Allowing 100% FDI (foreign direct investment) in the telecom sector would mean that global players such as Vodafone and Telenor can operate in India without having a local partner. Vodafone already operates in India but foreign investors until now were allowed to hold less than 75% stake in the sector.
The government raised the FDI limits in insurance sector from 26% to 49%. While the FDI cap in defence sector remains 26%, the government stated that higher foreign investment will be allowed on a case-by-case basis if it is aimed at helping India benefit from the “state-of-the-art” technology.
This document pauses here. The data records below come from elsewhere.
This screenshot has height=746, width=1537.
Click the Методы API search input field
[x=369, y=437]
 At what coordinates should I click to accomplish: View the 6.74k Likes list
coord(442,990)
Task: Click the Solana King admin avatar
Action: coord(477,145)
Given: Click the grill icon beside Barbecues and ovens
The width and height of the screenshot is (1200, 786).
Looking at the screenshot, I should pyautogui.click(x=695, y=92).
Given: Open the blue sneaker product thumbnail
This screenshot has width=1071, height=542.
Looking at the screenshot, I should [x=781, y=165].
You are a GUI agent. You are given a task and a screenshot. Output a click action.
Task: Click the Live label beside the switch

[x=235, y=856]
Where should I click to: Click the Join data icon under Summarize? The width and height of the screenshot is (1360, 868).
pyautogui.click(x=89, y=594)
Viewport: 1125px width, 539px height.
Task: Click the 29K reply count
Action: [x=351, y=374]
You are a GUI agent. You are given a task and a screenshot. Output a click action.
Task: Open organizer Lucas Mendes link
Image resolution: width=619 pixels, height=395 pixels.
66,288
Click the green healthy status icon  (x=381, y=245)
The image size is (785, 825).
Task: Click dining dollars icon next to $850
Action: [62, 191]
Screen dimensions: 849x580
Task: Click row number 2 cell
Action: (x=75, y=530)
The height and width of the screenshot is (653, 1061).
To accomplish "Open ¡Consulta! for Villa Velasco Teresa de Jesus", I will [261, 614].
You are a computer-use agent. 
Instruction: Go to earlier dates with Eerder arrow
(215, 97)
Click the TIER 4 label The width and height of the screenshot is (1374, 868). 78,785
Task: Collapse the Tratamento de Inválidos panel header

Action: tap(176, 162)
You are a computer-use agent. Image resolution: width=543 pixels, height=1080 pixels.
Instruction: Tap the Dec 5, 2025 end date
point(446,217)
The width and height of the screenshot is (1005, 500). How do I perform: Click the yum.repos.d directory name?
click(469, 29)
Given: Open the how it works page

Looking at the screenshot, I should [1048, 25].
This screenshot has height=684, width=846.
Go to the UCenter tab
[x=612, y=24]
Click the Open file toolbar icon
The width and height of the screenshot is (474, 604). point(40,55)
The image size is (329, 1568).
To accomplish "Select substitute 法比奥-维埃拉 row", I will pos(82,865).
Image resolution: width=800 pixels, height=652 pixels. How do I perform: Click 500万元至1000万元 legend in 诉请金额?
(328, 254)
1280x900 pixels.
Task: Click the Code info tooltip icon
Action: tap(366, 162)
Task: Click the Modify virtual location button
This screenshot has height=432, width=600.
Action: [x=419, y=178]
Under the latest FDI reforms in the oil and gas and single brand retail sectors, the foreign investors need not wait for a clearance from the Foreign Investment Proposal Board (FIPB) for up to an investment of 49%.
This is the UPA government’s most significant FDI relaxation decision after last year’s decision to approve 51% FDI in multi-brand retail and 49% in the aviation sector. UPA ally Trinamool Congress protested at the relaxation of FDI at that time and its party chief Mamata Banerjee withdrew her party’s support to the coalition government.
While cap on multi-brand retail remains at 51%, India’s economic think tank are proposing to raise it to 74%.
The raft of reforms comes at a time when the rupee hit an all-time low of 61.21 against the dollar earlier in July and has lost 10% to the dollar since May.
To revive the falling currency, the RBI, earlier this week, raised the short-term borrowing costs to restrict the funds available to banks and said it plans to sell 120bn rupees (£1.48bn) in bonds, to drain cash from the market.
Prime Minister Manmohan Singh's latest FDI reforms comes after he conducted a comprehensive review of FDI policies.
"FDI has a critical role in bringing in modern technology," Singh had said earlier in April while addressing India Inc. at CII (Confederation of Indian Industry).
But the FDI relaxation follows the news that South Korean steel conglomerate Posco killed its Karnataka steel project dealing a significant blow to India's FDI plans.
The Posco investment was for about $5.3bn (£3.5bn) but the international firm blamed the local government’s inability to swiftly solve the land acquisition deal in Karnataka’s Gadag area.
But Posco is likely to proceed with its bigger $12bn plant planned in Orissa despite facing similar land acquisition problems.